_Task description:_ With the images removed, repeat the data below exactly.

===============

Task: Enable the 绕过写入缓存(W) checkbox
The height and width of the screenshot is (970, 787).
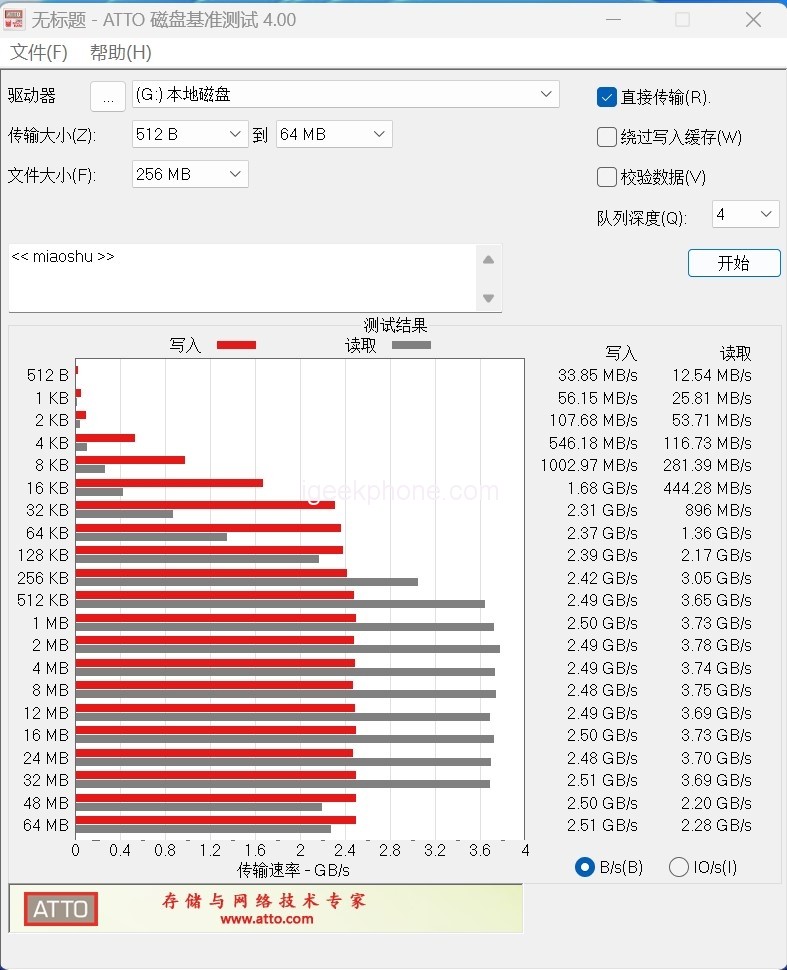Action: tap(606, 137)
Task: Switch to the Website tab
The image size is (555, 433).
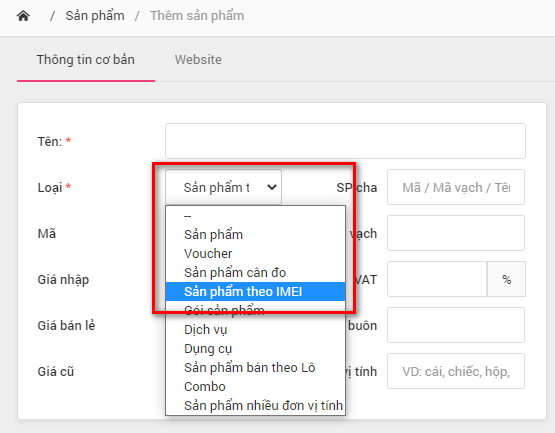Action: tap(198, 59)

===============

_Reply to the task:_
Task: Enable the 绕过写入缓存(W) checkbox
The height and width of the screenshot is (970, 787).
Action: tap(606, 137)
Task: Switch to the Website tab
The image size is (555, 433).
Action: tap(198, 59)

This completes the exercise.